Tesla Chief Executive Elon Musk, who is chairman of SolarCity and the largest shareholder of both companies, has been making the case for the tie-up since the deal was approved by SolarCity's board in August.
Shareholders of both companies are set to vote on the merger on Nov. 17.
Tesla has argued that acquiring SolarCity is absolutely necessary to fulfill Musk's goal of creating a fully integrated sustainable energy company "capable of developing, producing, selling, installing, and servicing these products in the most seamless way possible."
Still, skepticism has surrounded the transaction, with some critics calling the deal a poor use of Tesla's cash, a distraction from Tesla's car-making business, or even a bailout for SolarCity, which counts Musk's relatives among senior management.
Finances lie at the heart of the criticisms of both companies.
SolarCity's revenue has grown rapidly over the years, but high costs have largely kept the company from achieving profitability. Tesla announced its second profitable quarter ever on Oct. 26, but critics said profitability was achieved through revenue from government-issued Zero Emissions Vehicle credits, and that the company delayed capital expenditures that will be eventually necessary.
"For those that predict a bad outcome," for the merger, Musk said on a call with analysts, "how good have they been at predicting the outcome for Tesla in the past? And if they have been uniformly…. If they have a batting average of zero, you should really question whether there future predictions are going to be better."
In making its case Tuesday, Tesla said it expects SolarCity to immediately account for 40 percent of the assets of the combined company on a historical cost basis and to contribute more than $1 billion in revenue in 2017.
What's more, Tesla said that given its "recent execution and our future production targets, there is no economic need to raise more capital now."
Tesla noted SolarCity demonstrated its own financial strength by securing about $1 billion in project financing since July 1.
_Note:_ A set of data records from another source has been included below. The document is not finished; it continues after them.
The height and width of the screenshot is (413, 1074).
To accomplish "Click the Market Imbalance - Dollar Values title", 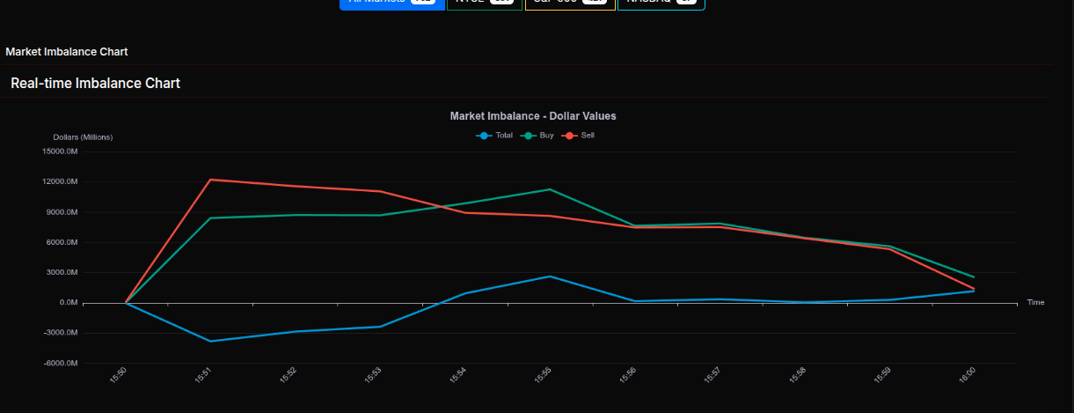I will pos(533,116).
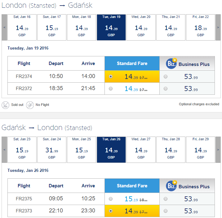
Task: Choose outbound date Sat, Jan 16
Action: (x=22, y=28)
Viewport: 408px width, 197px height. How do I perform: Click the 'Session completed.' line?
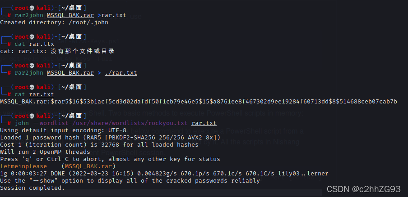point(32,188)
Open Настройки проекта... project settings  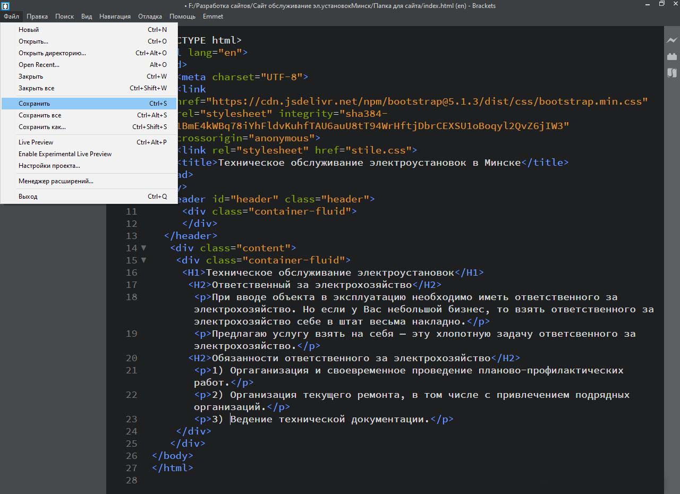pyautogui.click(x=49, y=166)
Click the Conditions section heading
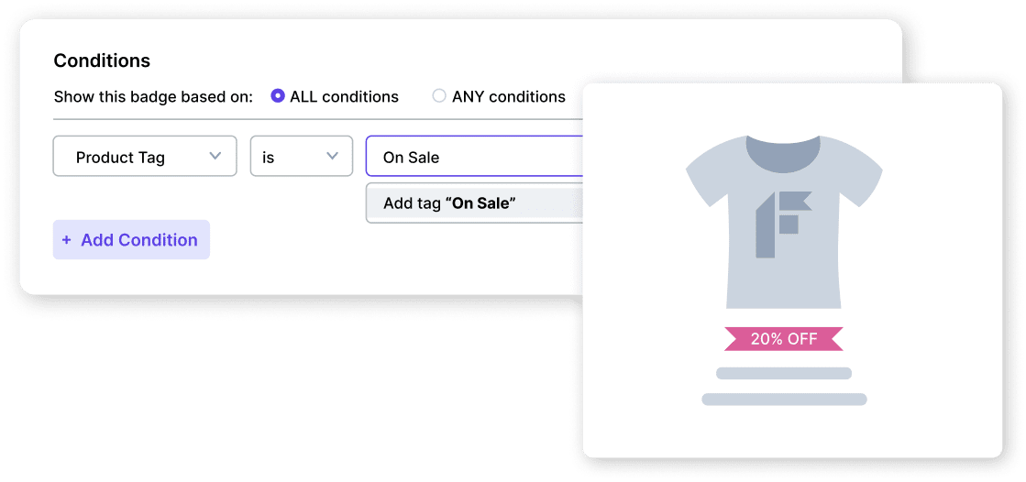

Analysts and investors also have their eyes on another potential lifeline. Tesla also currently has a partnership with Panasonic, which supplies the lithium-ion cells for Tesla's batteries, and has invested in the company's battery-making Gigafactory in Nevada. Tesla and Panasonic announced a similar, but tentative, agreement to make solar cells at a factory in Buffalo, New York, if the Tesla/SolarCity merger is approved. Musk said on Tuesday's call that he is optimistic about the future of the relationship.
Also, as SolarCity continues its move away from leases in favor of loans and cash transactions, its GAAP revenue and profitability will significantly improve, Tesla said. The company added, Tesla's network of lenders can also aid SolarCity in this transition.
The release also added that more than half of SolarCity's debt is project financing, which is non-recourse and "more than offset by the cash flows from customer payments."
Tesla said it expects to realize $150 million in savings the first year through steps such as cross-selling Tesla and SolarCity products, getting rid of of overlapping research and development and product development, and reducing overhead.
Over the last several weeks, Musk has been setting the scene for what the combined company could create and provide. Perhaps the best example of this potential was showcased last Friday — Musk unveiled a "solar roof" made of ordinary-looking shingles that could collect energy, along with an integrated Tesla wall battery.
Both Tesla and SolarCity shares had been trending lower ahead of the announcement, and in after hours trading were down 1.31 percent and 2.46 percent, respectively.